■ EXERCISE DESCRIPTION: Pick out and copy each line of the records that contains the word "dropdown". Case counts.

■ DATA LISTING:
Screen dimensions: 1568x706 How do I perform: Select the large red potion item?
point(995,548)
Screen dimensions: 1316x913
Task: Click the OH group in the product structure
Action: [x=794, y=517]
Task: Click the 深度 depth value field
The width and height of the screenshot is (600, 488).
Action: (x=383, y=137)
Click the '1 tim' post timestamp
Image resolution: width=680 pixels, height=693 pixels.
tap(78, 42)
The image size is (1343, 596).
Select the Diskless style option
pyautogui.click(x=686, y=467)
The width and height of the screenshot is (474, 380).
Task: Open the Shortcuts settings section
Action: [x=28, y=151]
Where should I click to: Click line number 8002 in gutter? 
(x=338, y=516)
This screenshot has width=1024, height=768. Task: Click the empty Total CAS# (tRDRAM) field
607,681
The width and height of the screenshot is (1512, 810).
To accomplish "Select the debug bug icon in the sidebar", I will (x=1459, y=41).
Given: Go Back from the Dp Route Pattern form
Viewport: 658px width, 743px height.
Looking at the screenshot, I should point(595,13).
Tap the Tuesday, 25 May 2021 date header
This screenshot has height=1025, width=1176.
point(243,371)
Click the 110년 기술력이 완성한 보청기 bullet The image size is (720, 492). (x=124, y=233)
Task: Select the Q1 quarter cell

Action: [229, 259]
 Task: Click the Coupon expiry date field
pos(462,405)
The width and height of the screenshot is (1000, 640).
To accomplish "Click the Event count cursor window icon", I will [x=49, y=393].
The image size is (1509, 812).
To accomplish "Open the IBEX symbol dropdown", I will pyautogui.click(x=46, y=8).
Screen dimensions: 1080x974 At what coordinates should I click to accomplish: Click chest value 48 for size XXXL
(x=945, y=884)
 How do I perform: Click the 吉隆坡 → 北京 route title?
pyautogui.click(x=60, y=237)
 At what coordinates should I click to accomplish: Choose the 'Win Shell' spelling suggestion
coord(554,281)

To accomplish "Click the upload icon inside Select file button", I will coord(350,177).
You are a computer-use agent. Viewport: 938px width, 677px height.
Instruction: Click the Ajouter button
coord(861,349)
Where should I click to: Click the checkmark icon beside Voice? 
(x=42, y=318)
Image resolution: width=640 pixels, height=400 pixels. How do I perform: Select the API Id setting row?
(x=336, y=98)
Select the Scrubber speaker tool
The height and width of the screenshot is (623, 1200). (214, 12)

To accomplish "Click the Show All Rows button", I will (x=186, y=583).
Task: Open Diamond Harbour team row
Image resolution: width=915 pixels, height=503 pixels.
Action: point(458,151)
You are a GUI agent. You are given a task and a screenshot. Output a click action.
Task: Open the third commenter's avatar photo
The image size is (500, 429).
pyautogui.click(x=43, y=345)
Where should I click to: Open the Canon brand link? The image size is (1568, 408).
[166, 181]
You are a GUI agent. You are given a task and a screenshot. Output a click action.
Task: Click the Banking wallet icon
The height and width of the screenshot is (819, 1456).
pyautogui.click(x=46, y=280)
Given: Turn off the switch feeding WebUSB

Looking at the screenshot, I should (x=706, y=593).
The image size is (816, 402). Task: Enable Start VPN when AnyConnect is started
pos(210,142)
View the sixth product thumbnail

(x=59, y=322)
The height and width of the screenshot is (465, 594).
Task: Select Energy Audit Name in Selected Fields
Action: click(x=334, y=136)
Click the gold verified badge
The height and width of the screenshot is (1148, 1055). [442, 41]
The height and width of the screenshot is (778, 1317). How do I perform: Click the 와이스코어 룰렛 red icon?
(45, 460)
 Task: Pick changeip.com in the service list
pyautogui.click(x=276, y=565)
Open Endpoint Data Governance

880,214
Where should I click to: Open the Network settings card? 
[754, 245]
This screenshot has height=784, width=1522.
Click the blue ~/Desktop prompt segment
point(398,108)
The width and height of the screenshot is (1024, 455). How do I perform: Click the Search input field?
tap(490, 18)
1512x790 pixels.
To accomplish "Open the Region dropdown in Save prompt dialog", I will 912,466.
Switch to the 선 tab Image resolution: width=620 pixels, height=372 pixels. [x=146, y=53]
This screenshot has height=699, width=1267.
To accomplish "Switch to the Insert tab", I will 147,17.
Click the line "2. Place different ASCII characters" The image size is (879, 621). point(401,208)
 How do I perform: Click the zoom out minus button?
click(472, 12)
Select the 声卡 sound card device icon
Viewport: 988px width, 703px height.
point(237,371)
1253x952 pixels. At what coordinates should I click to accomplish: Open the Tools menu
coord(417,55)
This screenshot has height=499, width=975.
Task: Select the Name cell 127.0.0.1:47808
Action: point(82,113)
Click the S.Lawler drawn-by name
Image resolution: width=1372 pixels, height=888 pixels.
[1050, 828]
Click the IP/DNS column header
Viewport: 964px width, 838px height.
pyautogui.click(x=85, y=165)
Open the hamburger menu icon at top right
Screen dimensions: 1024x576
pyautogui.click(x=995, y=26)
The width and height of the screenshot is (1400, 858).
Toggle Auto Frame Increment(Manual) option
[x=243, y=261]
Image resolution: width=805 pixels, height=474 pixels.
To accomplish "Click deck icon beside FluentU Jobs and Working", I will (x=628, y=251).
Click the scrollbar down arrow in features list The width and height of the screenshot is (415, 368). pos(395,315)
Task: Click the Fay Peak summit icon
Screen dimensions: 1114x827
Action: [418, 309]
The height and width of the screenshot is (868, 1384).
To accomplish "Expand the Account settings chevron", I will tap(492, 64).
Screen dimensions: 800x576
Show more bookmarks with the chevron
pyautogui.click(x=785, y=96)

■ TASK OUTPUT:
To accomplish "Open the IBEX symbol dropdown", I will pyautogui.click(x=46, y=8).
To accomplish "Open the Region dropdown in Save prompt dialog", I will 912,466.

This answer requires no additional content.